Читаем Эротизм без границ полностью

Компрометирующая параллель между опозоренным британским писателем и русским политическим журналистом, терявшим поддержку при дворе, могла бы остаться не замеченной современниками (не говоря уж об историках). Однако в первую же телеграмму о процессах над Уайльдом был включен особенно прозрачный намек на самый громкий из сексуальных скандалов Мещерского. В этой телеграмме упоминались «друзья» Уайльда — «большею частью из разряда молодых лакеев, грумов, трубачей и лиц, много раз судившихся». На самом деле в числе знакомых Уайльда, допрошенных судом, трубачей не было (не было среди них и трубочистов — это созвучное слово выглядело бы более естественно в списке вульгарных профессий). Однако князь Мещерский был в 1887 г. замешан в скандале, вызванном его связью с молодым трубачом лейб-стрелкового полка. Сей трубач посещал Мещерского в его петербургском доме, о чем стало известно графу Келлеру — командиру полка. Солдат был наказан, и ему были воспрещены дальнейшие визиты к Мещерскому. Мещерский разразился в «Гражданине» клеветнической — по воспоминаниям современников — кампанией против полковника. В результате Келлер был сначала отставлен от службы, но затем, после разбирательства, восстановлен в должности. «Пакостная» «история с трубачом» упоминается несколькими мемуаристами, подробное же ее изложение можно найти в воспоминаниях графа Витте [70].

В отличие от Англии и Германии, где конец века ознаменовался крупными гомосексуальными скандалами, сопровождавшимися судебными разбирательствами и вмешательством прессы, в России таких событий не было. По словам Л. Энгельштейн, «на подмостках российской общественной жизни гомосексуализм никогда не использовался в качестве орудия символической политики — в отличие от Англии и Германии». При этом она добавляет, что «наиболее вероятным кандидатом на роль русского Эуленбурга был князь Мещерский» [71]. Если освещение суворинской газетой скандала Уайльда имело своей целью привлечь внимание публики к моральному разложению в реакционных аристократических кругах России, то это намерение не увенчалось успехом. Подобный проект требовал более развитых институтов гражданского общества — независимости прессы и юридической системы. В России дела Мещерского и ему подобные улаживались без огласки, по усмотрению императора.

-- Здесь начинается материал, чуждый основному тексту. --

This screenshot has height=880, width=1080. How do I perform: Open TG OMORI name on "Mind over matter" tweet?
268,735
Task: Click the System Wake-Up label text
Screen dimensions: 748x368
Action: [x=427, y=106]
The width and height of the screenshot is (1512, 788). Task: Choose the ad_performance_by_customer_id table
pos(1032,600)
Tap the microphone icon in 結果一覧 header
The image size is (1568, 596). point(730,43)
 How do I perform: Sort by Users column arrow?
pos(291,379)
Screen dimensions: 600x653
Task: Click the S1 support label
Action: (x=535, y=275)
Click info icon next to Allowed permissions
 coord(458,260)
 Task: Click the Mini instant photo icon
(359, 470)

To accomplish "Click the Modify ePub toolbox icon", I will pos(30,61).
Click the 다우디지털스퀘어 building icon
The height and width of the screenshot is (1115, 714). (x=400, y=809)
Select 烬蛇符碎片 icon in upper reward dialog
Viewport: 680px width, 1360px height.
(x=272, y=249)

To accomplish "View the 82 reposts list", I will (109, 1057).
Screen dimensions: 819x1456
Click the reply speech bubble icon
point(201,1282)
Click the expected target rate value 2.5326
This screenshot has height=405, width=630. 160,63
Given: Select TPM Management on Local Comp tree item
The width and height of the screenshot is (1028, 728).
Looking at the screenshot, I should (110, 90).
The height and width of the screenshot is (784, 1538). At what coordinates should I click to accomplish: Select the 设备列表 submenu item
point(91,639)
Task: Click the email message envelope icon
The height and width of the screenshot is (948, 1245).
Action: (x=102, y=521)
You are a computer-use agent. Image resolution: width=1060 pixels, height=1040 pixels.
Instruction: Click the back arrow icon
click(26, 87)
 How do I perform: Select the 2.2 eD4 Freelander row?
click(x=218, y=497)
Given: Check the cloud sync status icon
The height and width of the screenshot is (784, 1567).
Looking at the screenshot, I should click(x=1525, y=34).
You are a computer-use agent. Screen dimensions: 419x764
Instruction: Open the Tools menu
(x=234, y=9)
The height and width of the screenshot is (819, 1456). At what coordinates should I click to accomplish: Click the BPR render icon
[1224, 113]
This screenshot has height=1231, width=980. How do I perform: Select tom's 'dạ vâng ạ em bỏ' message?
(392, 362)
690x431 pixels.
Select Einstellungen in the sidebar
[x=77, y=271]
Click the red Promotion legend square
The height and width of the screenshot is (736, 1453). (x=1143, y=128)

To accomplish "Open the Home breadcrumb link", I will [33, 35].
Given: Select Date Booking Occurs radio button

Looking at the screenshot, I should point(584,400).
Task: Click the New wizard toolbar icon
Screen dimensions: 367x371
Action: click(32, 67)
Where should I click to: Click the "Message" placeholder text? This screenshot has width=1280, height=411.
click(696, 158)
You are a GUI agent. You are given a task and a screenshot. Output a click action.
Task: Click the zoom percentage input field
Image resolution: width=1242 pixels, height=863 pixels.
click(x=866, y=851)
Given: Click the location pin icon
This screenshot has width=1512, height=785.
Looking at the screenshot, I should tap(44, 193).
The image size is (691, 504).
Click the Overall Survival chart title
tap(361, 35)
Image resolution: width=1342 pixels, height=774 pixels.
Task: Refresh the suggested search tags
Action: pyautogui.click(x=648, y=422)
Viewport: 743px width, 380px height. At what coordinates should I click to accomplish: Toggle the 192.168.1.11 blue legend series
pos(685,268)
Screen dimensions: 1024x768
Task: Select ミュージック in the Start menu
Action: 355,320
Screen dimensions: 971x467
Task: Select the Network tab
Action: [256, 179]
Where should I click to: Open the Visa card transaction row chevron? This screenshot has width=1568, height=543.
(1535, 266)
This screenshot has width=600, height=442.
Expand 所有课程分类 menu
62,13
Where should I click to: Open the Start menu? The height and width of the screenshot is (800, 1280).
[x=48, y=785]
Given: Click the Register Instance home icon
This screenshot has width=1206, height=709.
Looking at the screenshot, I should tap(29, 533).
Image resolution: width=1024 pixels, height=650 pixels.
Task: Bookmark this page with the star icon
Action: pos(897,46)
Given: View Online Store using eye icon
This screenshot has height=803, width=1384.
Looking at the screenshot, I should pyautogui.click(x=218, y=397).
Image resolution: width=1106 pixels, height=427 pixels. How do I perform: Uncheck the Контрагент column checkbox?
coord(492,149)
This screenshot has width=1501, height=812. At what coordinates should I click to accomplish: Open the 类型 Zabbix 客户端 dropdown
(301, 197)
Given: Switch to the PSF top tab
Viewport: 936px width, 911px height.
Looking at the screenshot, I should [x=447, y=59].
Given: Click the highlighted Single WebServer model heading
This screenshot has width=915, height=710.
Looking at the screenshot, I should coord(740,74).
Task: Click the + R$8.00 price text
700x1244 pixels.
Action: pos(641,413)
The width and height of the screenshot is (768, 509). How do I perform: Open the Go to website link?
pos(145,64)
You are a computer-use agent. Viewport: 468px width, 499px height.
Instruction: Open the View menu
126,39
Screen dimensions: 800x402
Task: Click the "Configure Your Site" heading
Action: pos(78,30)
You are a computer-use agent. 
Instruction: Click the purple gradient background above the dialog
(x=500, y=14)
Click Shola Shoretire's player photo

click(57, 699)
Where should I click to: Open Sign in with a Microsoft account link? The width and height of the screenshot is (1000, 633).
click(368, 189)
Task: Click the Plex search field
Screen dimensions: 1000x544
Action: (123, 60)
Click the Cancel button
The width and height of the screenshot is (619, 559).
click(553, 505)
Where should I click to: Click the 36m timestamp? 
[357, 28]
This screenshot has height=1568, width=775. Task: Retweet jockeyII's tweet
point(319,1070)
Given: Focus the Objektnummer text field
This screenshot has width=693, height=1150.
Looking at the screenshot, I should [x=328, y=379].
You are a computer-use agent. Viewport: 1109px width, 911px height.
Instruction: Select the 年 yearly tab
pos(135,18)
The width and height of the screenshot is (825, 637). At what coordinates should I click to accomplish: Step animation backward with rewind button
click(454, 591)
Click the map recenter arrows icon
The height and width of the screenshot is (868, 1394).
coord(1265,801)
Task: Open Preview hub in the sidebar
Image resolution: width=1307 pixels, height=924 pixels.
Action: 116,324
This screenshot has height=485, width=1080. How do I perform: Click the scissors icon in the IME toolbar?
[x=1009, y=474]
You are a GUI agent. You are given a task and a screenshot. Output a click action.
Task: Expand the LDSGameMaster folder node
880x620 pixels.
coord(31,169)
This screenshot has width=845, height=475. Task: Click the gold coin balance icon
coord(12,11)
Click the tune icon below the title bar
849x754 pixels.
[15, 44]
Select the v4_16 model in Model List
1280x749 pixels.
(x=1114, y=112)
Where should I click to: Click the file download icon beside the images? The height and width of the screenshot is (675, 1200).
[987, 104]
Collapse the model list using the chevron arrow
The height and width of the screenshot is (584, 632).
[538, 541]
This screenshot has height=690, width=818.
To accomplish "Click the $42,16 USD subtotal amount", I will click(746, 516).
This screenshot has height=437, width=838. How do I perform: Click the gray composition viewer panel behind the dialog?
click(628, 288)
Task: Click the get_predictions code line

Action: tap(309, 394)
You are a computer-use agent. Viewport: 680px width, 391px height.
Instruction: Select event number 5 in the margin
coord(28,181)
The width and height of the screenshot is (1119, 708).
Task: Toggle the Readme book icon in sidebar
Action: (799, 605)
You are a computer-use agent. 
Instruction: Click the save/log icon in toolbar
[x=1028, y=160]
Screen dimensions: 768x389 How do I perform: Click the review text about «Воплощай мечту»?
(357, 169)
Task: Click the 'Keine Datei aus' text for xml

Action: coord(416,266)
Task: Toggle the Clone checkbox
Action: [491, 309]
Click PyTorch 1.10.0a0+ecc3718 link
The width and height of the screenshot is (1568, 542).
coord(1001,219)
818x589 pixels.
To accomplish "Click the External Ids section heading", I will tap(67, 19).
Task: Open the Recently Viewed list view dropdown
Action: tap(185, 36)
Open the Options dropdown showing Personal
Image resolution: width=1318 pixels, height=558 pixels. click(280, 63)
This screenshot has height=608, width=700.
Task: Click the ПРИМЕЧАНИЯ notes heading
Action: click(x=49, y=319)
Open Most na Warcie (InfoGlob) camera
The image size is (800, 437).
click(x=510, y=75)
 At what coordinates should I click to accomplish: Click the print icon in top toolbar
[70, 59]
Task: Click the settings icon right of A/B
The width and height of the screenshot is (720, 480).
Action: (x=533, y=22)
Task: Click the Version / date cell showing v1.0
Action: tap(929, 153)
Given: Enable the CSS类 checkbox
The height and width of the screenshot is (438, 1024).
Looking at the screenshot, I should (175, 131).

Так, например, публикация несколько позже, в 1903 г., газетой «Знамя» фельетона, открыто намекавшего на половой порок Мещерского, привела к вмешательству рассерженного императора и временному запрещению газеты департаментом полиции. Мещерскому Николай II написал утешительное письмо:

«Я был возмущен грязною статьею в газете „Знамя“. <…> Успокойся и не обращай слуха на клеветы и ушаты помоев. Лишь бы совесть была чиста, это самое главное в жизни» [72].

Можно предположить, что открытая критика моральных свойств Мещерского была небезопасным предприятием и в 1895 г. — Суворин не мог этого не понимать. Скорее всего, целью Суворина было напомнить читателю о запятнанной репутации своего политического оппонента. Создается впечатление, что с помощью истории Уайльда Суворин доступными ему средствами создавал эпиграмму на Мещерского — одну из многих.

Газета Мещерского и сама не смогла обойти молчанием процессы над Уайльдом. Значительное время спустя после начала репортажей в «Новом времени» «Гражданин» опубликовал несколько кратких телеграмм агентства Reuters о ходе судов. Интересно, что в этих телеграммах не содержалось ни малейшего намека на характер преступления Уайльда [73].

НИЦШЕАНСКАЯ ЖИЗНЬ

Поиск идеологической интерпретации уайльдовского скандала начался в России сразу по окончании процессов и продолжался не менее двух десятилетий. Ни одна русская газета не сообщила напрямую, чем провинился Уайльд, но, за исключением «Гражданина», все они нашли способ указать на суть произошедшего. Конвенции благопристойности, практиковавшиеся русской прессой, не помешали имени Уайльда сделаться эвфемизмом для обозначения гомосексуальности. Выражение вроде «вкусы Оскара Уайльда» и «уайльдовские наклонности» к началу века практически стали идиомами, наподобие того, как в России XIX в. имя Жан-Жака Руссо привлекалось для обозначения онанизма — другого «извращения» (ср. у Достоевского «грех Руссо, в котором он признался в Исповеди»— формула, своей структурой похожая на многие позднейшие упоминания Уайльда) [74]. Подобные иносказания указывали на Запад как родину трансгрессивных сексуальных практик и создавали предпосылки для возникновения культурной роли «русского Руссо» или «русского Уайльда». Роль «русского Уайльда» (подробнее о ней — ниже) приписывалась по крайней мере одному заметному персонажу русской культуры, но примерялась она и другими.